Marlowe la retint assez fermement pour qu'elle s'arrête. Elle garda toutefois le menton baissé. L'autre soupira. « Écoute-moi, quand je te parle... » Son ton brisé par le regret la frappa en plein ventre.

« Je suis désolé », continua-t-il. Elle serra les dents. « J'ai juste... J'ai vu son fusil, et... » Il s'étrangla. Elle resta muette. Sa gorge était trop nouée pour qu'elle puisse articuler quoi que ce soit – et puis, elle n'avait pas recommencé à l'ignorer pour rien.

Quelques secondes passèrent. Elle sentit les doigts du brigadier la serrer un peu plus. « Et là... » Il inspira longuement.

« Je t'ai déjà expliqué. C'était peut-être un peu comme toi...

— Tu ne m'as pas crue crevée.

— Mais je ne voulais pas que ça arrive. »

Elle contracta les poings, piquée au vif, et se retint de justesse de lui en mettre un dans la gueule. « Tu ne voulais juste pas avoir ma mort sur ta conscience », débita-t-elle à la place. « Tu as voulu jouer aux braves, comme toujours. Comme moi, tu dis ? Tu n'as pas voulu te sacrifier pour me sauver, mais pour ton honneur, car c'est tout ce qui te fait avancer, avec la justice et l'héroïs... »

Elle ne finit pas sa phrase : le jeune garçon la serra subitement contre lui. Son cœur rata un battement. Elle ne put que se taire lorsque ses bras l'entourèrent. Son rythme cardiaque trop élevé la cloua sur place ; ses yeux écarquillés tournèrent à l'humide.

« Je suis désolé », murmura-t-il. Elle entrouvrit les lèvres. Au bout d'un long moment, une larme lui échappa, puis un sanglot. Elle fourra son nez dans les avant-bras de son camarade, posa ses mains dessus, les contracta jusqu'à ce que ses phalanges blanchissent. Il l'étreignit un peu plus, et elle fit de même.

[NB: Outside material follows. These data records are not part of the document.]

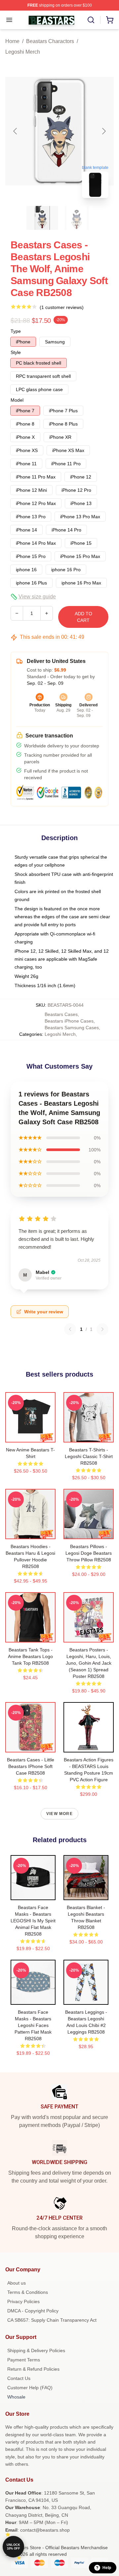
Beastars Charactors (50, 41)
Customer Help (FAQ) (30, 2387)
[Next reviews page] (102, 1329)
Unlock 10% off (13, 2546)
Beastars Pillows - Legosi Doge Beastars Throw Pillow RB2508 (88, 1553)
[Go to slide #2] (77, 218)
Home (12, 41)
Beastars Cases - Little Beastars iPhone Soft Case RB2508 (30, 1766)
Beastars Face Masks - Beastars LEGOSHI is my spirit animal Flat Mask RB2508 (33, 1921)
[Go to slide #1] (42, 218)
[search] (91, 20)
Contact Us (18, 2378)
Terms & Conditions (27, 2292)
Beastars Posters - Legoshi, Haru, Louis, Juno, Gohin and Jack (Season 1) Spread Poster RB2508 (88, 1663)
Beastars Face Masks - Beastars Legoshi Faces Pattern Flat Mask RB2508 (33, 2025)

La poitrine chaude du nouvel officier était assez collée à son dos pour qu'elle en discerne les pulsations effrénées. Les siennes n'étaient pas dans un meilleur état, et il l'avait certainement remarqué. La pression qui les opprimait ne suffisait pas à les canaliser.

Elle tenta d'expirer légèrement : son souffle saccadé lui ôta toute discrétion. Elle pouvait dire merci au mélange de fureur, de tristesse et de trouble qui malmenait son cœur. Dans la crainte de s'y perdre, elle s'agrippa un peu plus au soldat.

Elle ne voulait pas que ce contact se rompe.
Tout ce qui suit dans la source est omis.